Zephyr accueille tout ce que la vie peut offrir, et l’extraordinaire en supplément. Son bestiaire, qui ne paraît étonner personne, compte Snowdown le colossal cerf blanc, le vieux Moïse, monstre marin tapi dans la rivière Tecumseh, et un tricératops aux cornes sciées qui s’est évadé de la foire. Les habitants offrent également leur lot d’excentriques, tel Owen qui a sauvé Wyatt Earp à O.K. Corral, la toujours surprenante Brenda Sutley, diablesse de dix ans, ou Vernon Thaxter, riche héritier qui se promène entièrement nu, peut-être pour avoir été dépossédé de son âme d’écrivain. Cory le comprend, lui qui plus tard veut être conteur, double littéraire de Robert McCammon. Le garçon est également passeur entre les communautés blanche et noire, comme l’a compris la Dame, prêtresse vaudou de cent six ans, « aussi frêle qu’une ombre et tout aussi ténébreuse », qui étend sa protection sur la famille Mackenson.
Car l’existence se révèle souvent sombre aux yeux du garçon. Ku Klux Klan, on est bien dans un roman sudiste, mais aussi les frères Branlin, tortionnaires de son âge qui s’en prennent aux plus faibles, ou père affable d’un copain qui devient bourreau domestique après quelques verres de whisky. « Il y a pire que les monstres des films », Cory y perdra une part de son innocence, ce que l’on appelle grandir, tandis que la ville change avec l’ouverture d’un supermarché qui inaugure l’âge du changement, pas forcément pour le mieux.

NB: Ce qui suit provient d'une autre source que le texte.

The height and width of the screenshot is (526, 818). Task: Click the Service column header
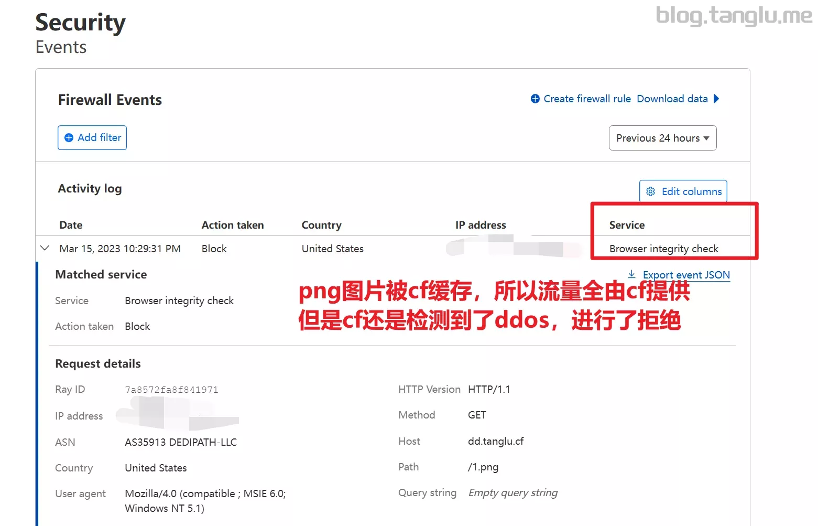coord(627,225)
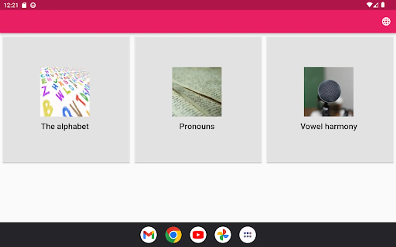This screenshot has height=247, width=396.
Task: Open the app drawer grid icon
Action: click(x=248, y=235)
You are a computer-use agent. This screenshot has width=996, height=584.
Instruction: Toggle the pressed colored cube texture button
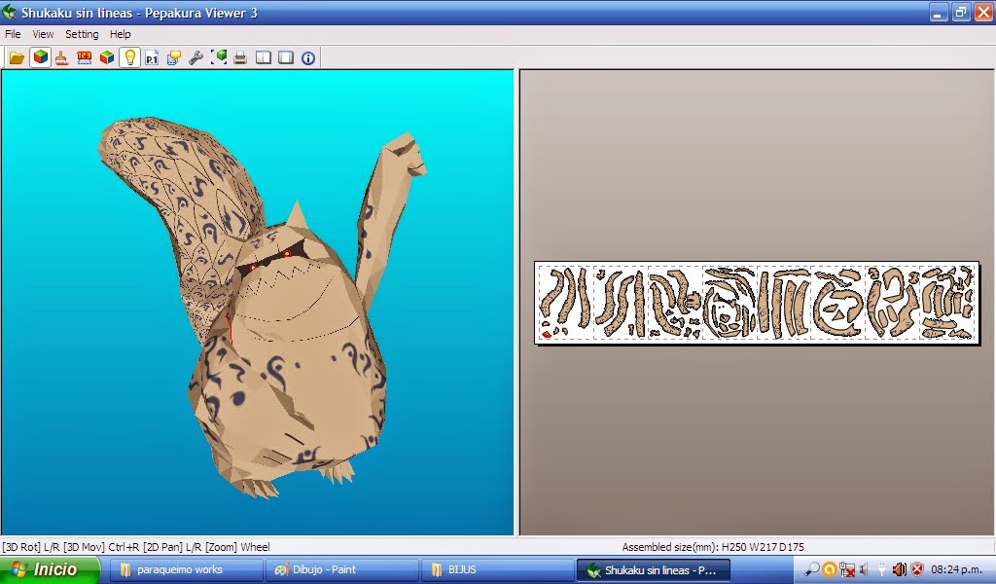[x=40, y=57]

Aussi Cory vit-il intensément ces ultimes moments d’enfance, racontés en quatre parties comme autant de saisons. Dont l’été, car « un été perdu ne se rattrape jamais », le dernier jour de classe aux interminables minutes qu’égrène la pendule, avant une envolée dans les cieux entre copains et leurs chiens. Pages magnifiques qui rappellent les chevauchées du Book of Love de William Kotzwinkle. Et d’autres auteurs d’Imaginaire, comme Dan Simmons et son Nuit d’été, Stephen King à qui l’auteur rend un discret hommage, et leur maître à tous dans le réalisme magique de l’enfance, Ray Bradbury.
Présenté sous reliure cartonnée avec une illustration de couverture d’Alex Green, le récit est « tout simplement magnifique… incroyablement émouvant », selon Peter Straub, dont on suivra l’avis autorisé. On se contentera d’ajouter que Zephyr, Alabama, est l’un des plus grands romans sur l’enfance, un livre que tout auteur rêverait d’écrire, que tout lecteur adorera lire.